A new article in the New York Times poses a question by way of a quotation: can there be authenticity without originality?
Helene Hegemann is a finalist for a major book prize in Germany for “Axolotl Roadkill.” She is 17, and her book is the #5 hard-cover best-seller right now according to Der Spiegel. Bloggers have discovered that in some cases, whole pages of text are virtual copies of other, lesser-known works. The judges are aware of this fact, but rate her creative assembly very highly anyway. But here’s the real bombshell: “there’s no such thing as originality anyway, just authenticity,” said Ms. Hegemann in a statement released by her publisher after the scandal broke.
Earlier this week I heard Nnenna Freelon sing at the Emerging Issues Forum, where Charlie Rose asked the question about when does creativity begin for a singer.
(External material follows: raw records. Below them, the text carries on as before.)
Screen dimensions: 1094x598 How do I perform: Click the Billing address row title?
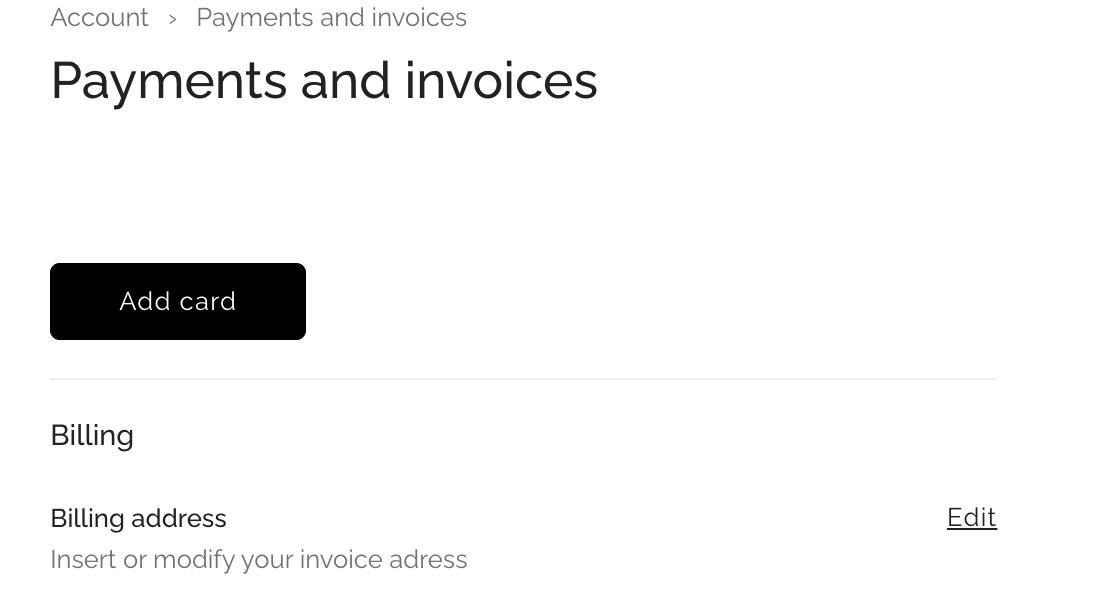pyautogui.click(x=138, y=518)
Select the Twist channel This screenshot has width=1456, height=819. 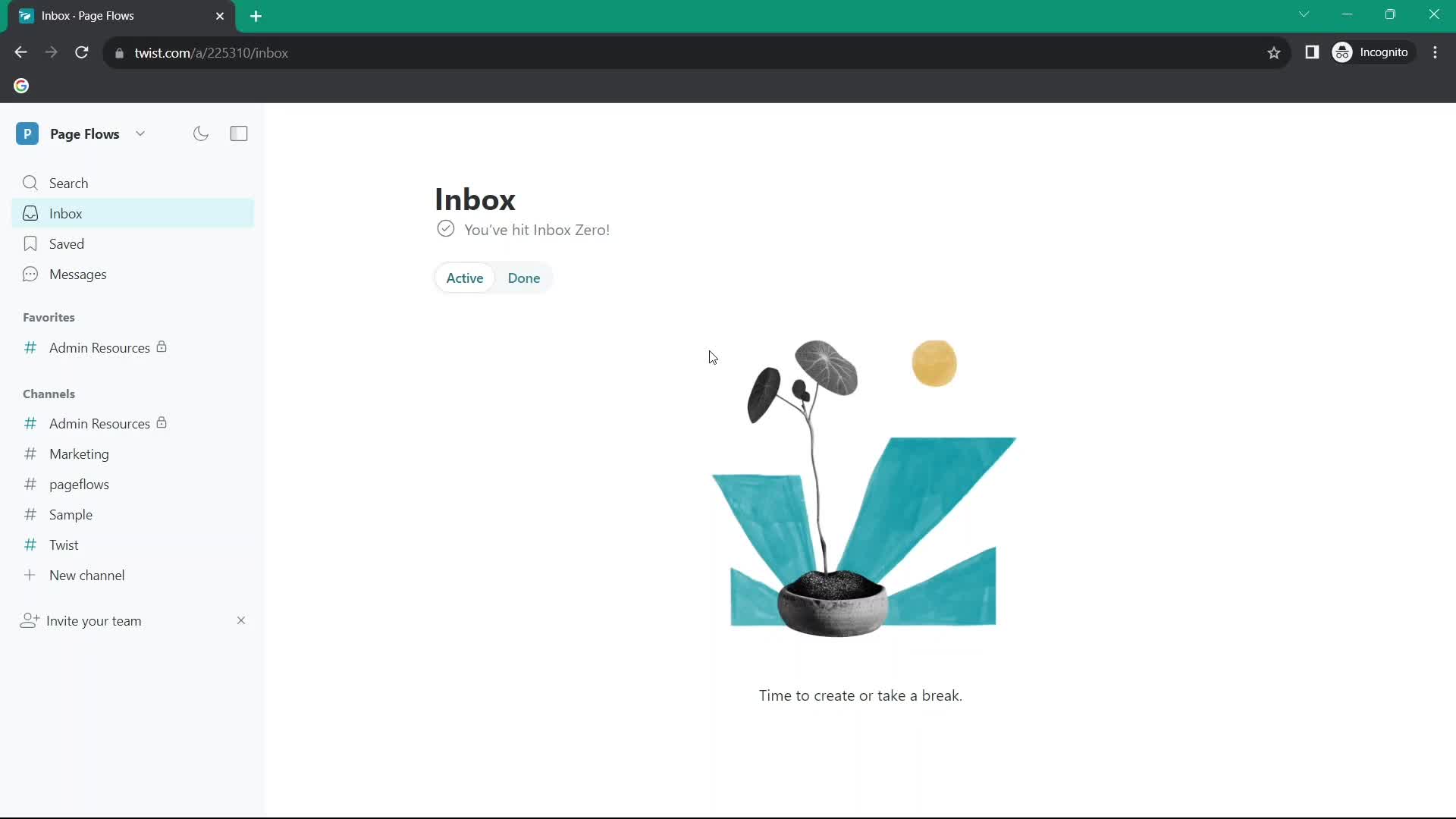tap(64, 544)
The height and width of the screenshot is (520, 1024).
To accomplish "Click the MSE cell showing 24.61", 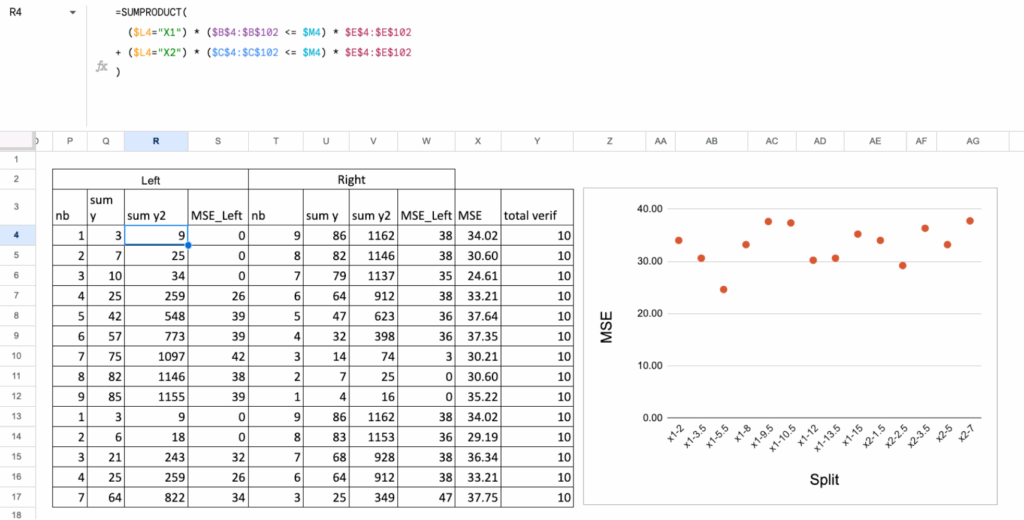I will (x=477, y=274).
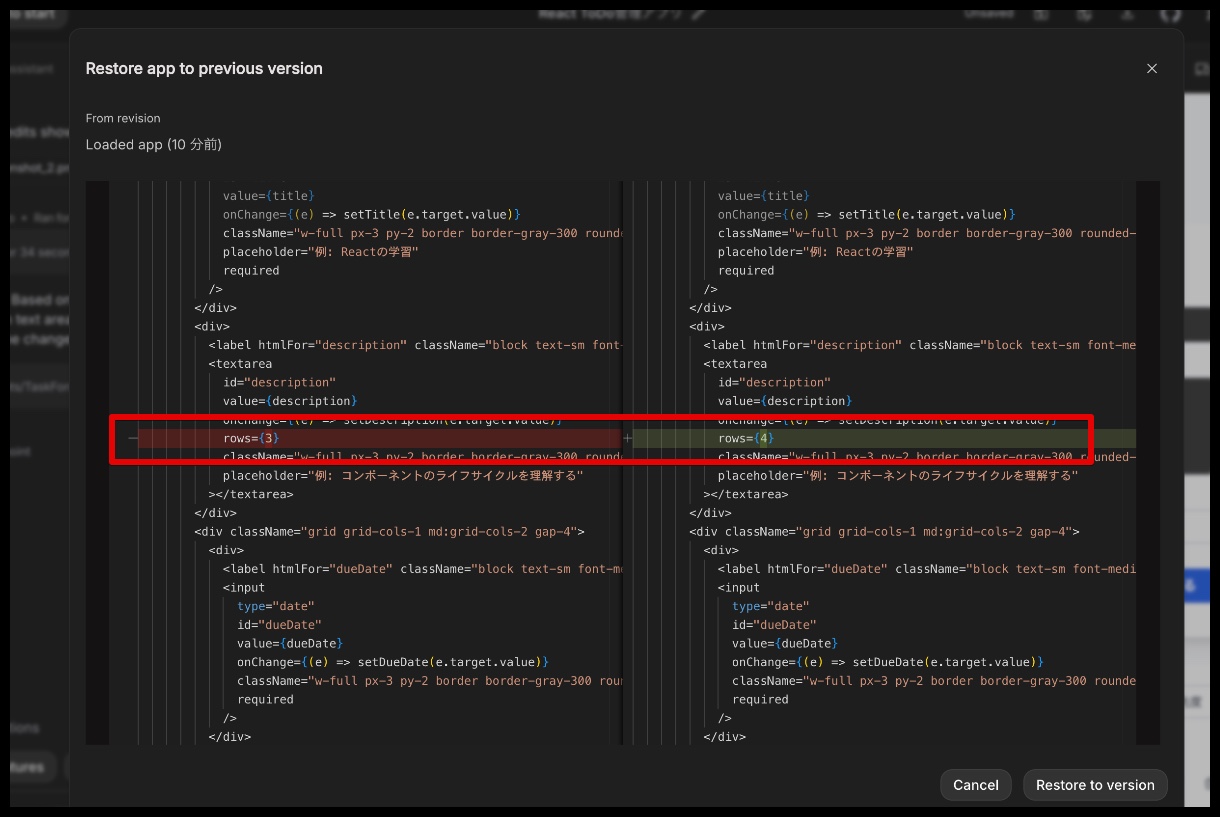
Task: Click id="description" line in left pane
Action: pos(279,382)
I thought it was a great question, and wondered how she would treat the subject of the song, but she said “it begins when you give voice to a song”. I could just imagine the copyright lobby lighting their torches and sharpening their pitchforks, but I cheered her answer anyway.
Roger Daltrey asserts that “it’s the singer not the song,” and this seems to agree with Ms. Freelon’s perspective. I won’t throw the whole song under the bus—Gershwin’s Summertime is a work of such arresting creativity, whose every phrase links together the richest tapestry of music and meaning and mourning for me—that I cannot give him no credit whatsoever. But neither could I countenance the idea that nothing new can or should come from that 75 year old invention. And this perhaps gets to the heart, the mistaken heart of Hegemann’s thesis. Her perspective is logical consequence of the existential crisis that Larry Lessig has been talking about for years. With an exponentially increasing amount of content being locked up by private interests for virtual perpetuity, any progency of any prior creativity becomes a legal nightmare. The only legal form of originality is one which has no basis in or connection to any prior experience. That, in a word, is absurd.
For Hegemann, the existential choice she makes is to reject originality so that she can affirm what she believes herself to be: the authentic. But by being such a liberal copier, she achieves instead the absurd. This is not an indictment of her, but an indictment of a system that provides a young and creative author no other choice. Such is the pathology of our current system of copyrights.